• _Task directions_
Could you filter the data below down to the lines that hold the word "about"?

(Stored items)
★ ★ ★ ★ ★ ★ ★

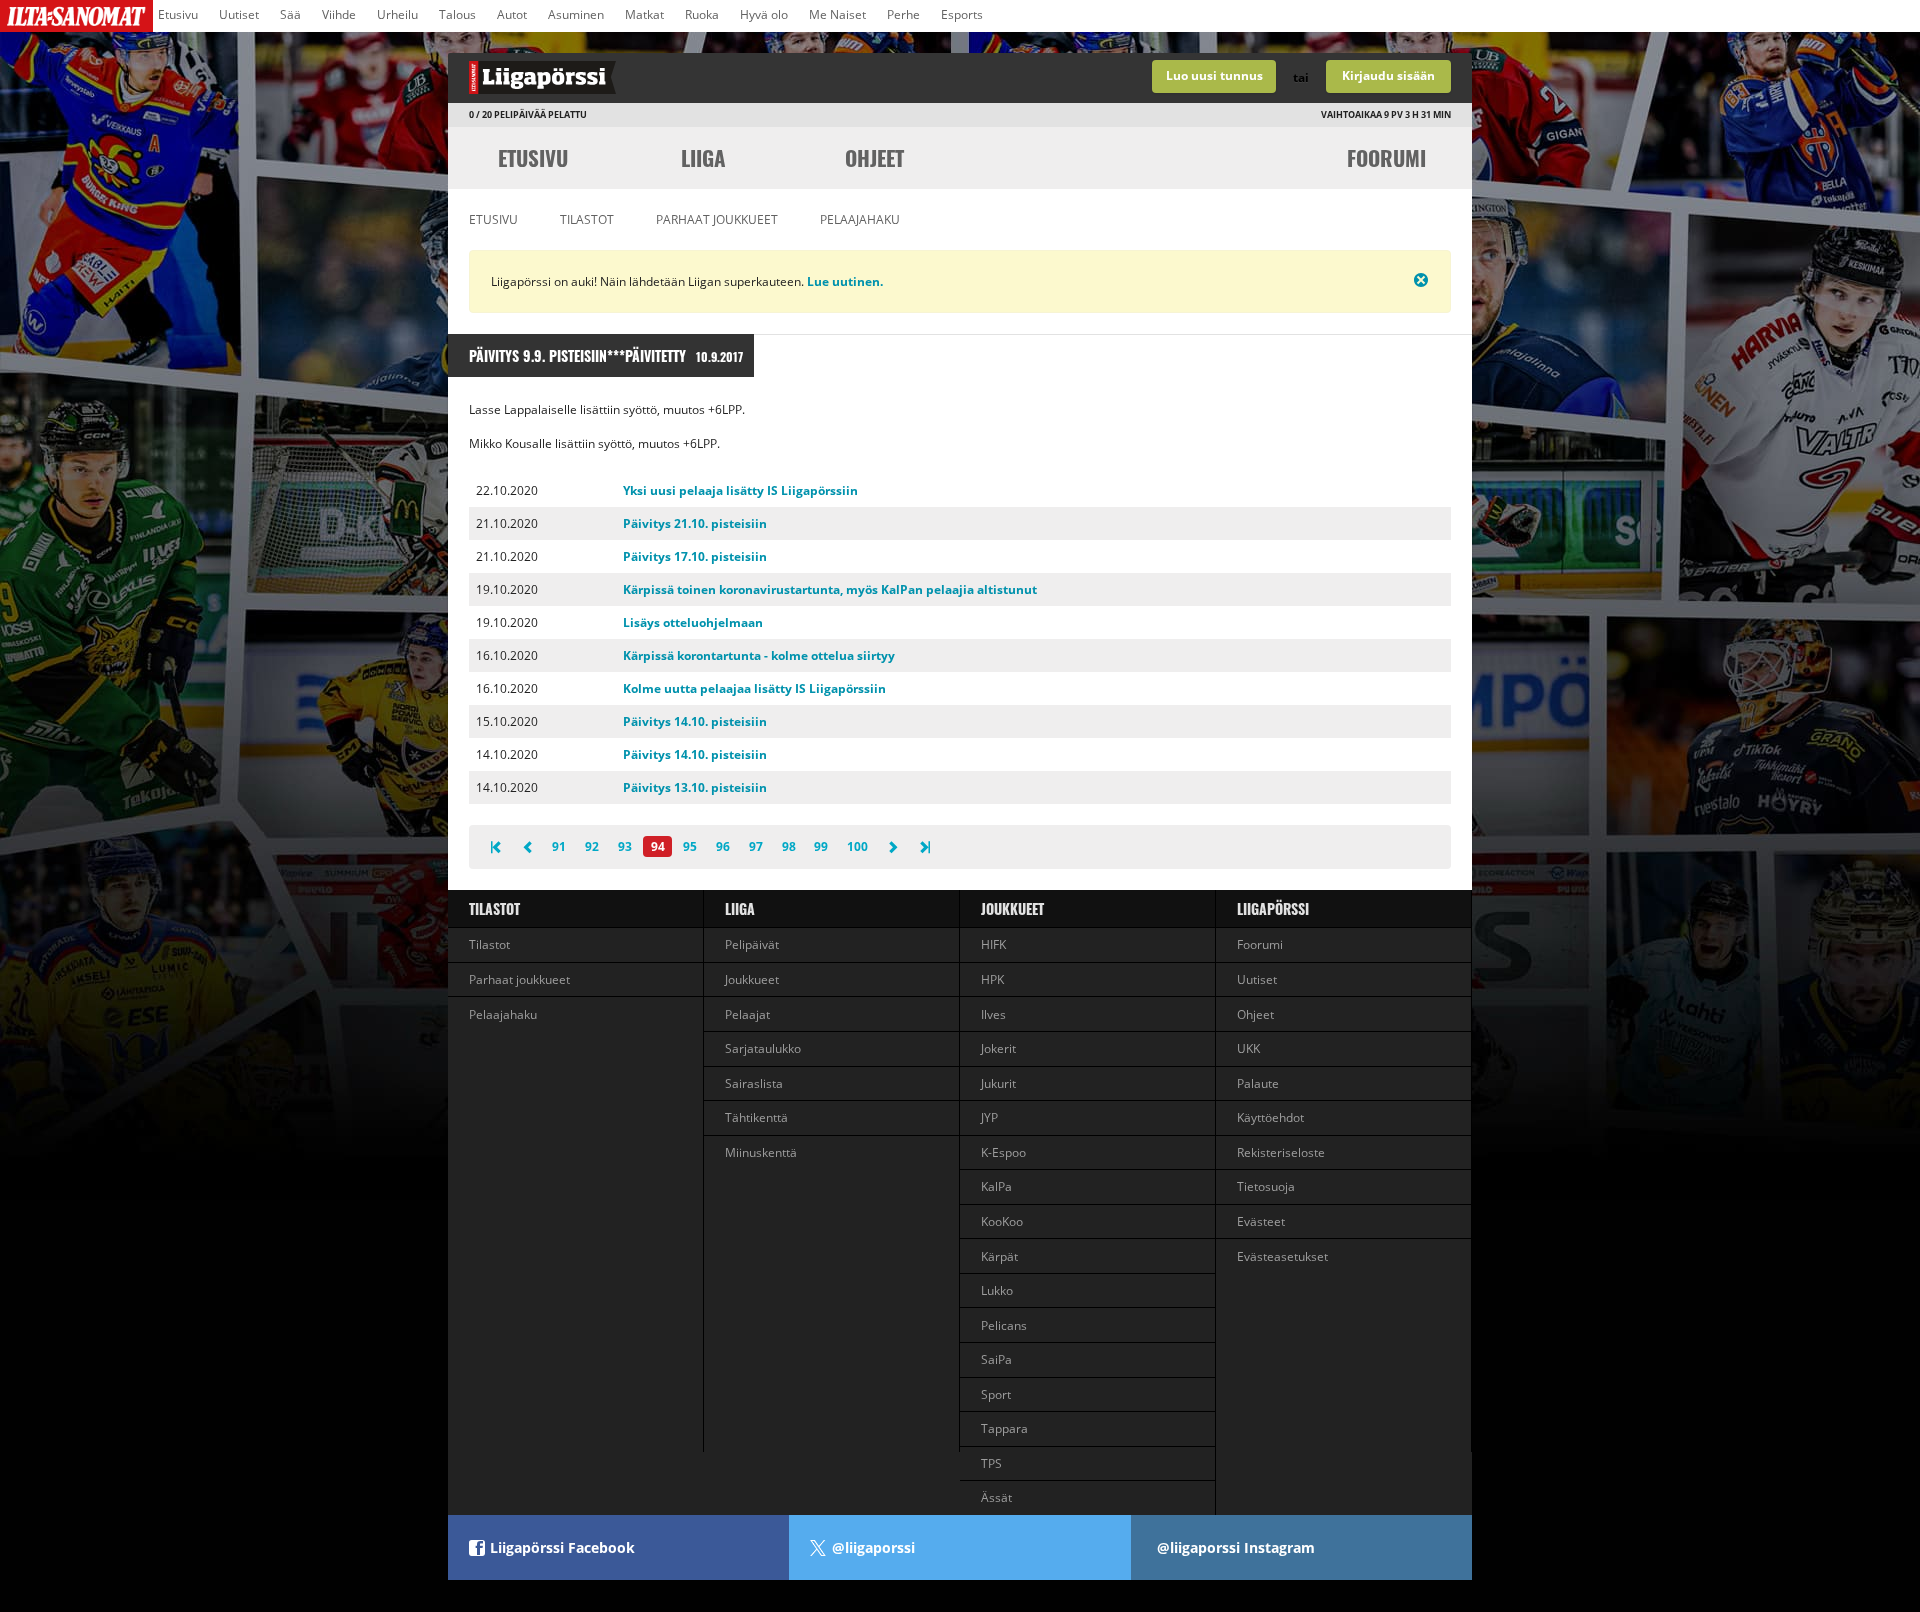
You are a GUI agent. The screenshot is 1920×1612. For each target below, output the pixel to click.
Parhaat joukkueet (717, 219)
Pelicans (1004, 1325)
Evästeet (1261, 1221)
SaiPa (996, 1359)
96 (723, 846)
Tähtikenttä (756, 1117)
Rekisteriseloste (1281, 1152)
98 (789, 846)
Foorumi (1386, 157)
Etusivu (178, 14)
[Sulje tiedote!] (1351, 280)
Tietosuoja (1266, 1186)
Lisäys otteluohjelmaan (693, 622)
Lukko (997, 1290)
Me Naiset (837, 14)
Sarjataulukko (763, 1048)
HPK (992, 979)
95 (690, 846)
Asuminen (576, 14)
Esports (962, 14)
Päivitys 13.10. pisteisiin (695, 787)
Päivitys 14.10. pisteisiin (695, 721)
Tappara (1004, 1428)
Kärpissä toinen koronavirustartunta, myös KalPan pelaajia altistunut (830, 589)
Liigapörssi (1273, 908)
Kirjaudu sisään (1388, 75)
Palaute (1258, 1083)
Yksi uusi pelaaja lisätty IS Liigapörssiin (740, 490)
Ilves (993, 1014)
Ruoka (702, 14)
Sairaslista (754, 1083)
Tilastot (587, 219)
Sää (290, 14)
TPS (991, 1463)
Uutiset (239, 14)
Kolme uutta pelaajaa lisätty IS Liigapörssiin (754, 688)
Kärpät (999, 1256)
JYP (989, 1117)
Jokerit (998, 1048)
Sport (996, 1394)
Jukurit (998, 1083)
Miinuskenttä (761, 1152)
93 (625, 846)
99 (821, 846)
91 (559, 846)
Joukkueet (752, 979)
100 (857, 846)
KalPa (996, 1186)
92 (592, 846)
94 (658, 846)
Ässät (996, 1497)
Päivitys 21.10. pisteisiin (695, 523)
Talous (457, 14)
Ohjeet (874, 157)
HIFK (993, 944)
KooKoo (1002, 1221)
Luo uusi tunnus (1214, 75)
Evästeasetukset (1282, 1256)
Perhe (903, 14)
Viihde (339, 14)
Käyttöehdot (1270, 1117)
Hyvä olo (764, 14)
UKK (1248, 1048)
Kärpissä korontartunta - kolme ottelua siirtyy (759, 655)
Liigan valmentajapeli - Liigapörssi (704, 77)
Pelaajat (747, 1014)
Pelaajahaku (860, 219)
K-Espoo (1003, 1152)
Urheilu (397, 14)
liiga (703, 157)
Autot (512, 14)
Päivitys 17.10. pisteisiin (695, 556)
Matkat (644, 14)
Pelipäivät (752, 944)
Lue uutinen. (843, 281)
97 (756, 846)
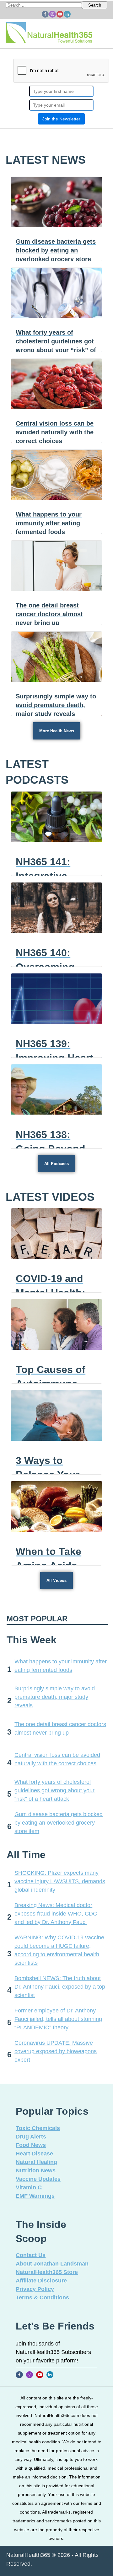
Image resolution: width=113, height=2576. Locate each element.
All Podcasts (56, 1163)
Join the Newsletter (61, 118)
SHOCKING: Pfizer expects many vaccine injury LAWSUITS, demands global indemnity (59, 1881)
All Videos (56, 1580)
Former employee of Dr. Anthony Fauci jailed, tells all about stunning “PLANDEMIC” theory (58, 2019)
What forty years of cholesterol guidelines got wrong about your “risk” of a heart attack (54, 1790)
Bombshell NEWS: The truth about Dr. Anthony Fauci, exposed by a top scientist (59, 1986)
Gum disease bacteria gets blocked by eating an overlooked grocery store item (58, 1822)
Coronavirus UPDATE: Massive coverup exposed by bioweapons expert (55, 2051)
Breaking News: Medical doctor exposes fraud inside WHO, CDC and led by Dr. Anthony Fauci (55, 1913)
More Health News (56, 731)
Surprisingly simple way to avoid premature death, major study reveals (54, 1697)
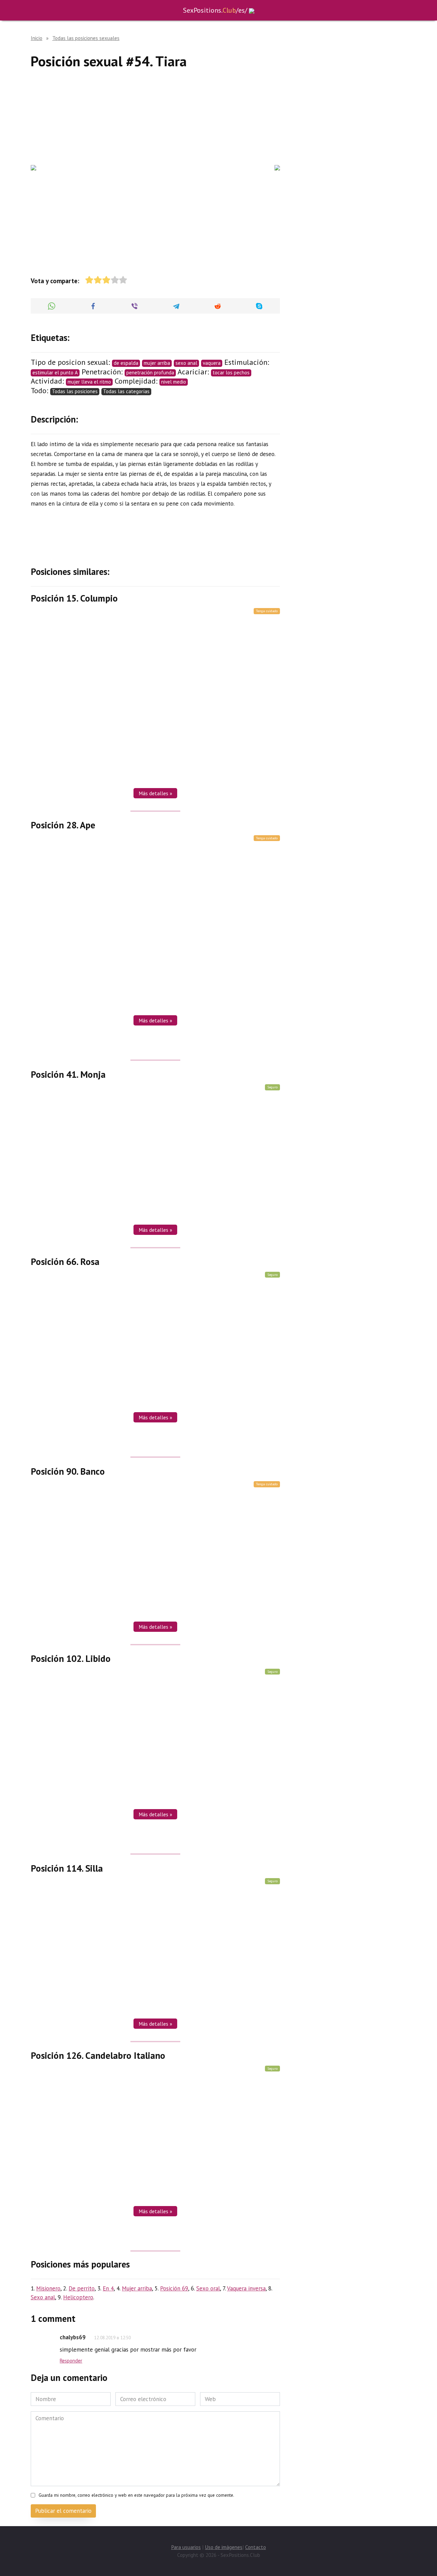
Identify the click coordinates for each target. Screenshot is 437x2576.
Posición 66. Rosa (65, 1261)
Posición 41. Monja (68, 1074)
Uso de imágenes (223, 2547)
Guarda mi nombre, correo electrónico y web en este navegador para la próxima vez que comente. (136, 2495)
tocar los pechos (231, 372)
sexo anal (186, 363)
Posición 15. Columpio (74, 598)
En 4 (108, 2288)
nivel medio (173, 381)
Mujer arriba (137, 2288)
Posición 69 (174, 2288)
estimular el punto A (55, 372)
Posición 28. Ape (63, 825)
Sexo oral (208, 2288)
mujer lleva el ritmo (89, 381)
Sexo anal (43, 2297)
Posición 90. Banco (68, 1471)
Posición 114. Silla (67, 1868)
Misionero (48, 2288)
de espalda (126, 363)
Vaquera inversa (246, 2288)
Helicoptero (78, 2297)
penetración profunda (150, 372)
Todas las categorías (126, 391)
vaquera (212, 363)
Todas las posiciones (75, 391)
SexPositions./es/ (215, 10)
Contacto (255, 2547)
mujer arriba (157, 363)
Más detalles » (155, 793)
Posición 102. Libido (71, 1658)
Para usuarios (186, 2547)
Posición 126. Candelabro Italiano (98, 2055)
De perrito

★ ★ ★ ★ ★ ★ ★

• _Solution_
Former employee of Dr. Anthony Fauci jailed, tells all about stunning “PLANDEMIC” theory (58, 2019)
What forty years of cholesterol guidelines got wrong about your “risk” of a heart attack (54, 1790)
Bombshell NEWS: The truth about Dr. Anthony Fauci, exposed by a top scientist (59, 1986)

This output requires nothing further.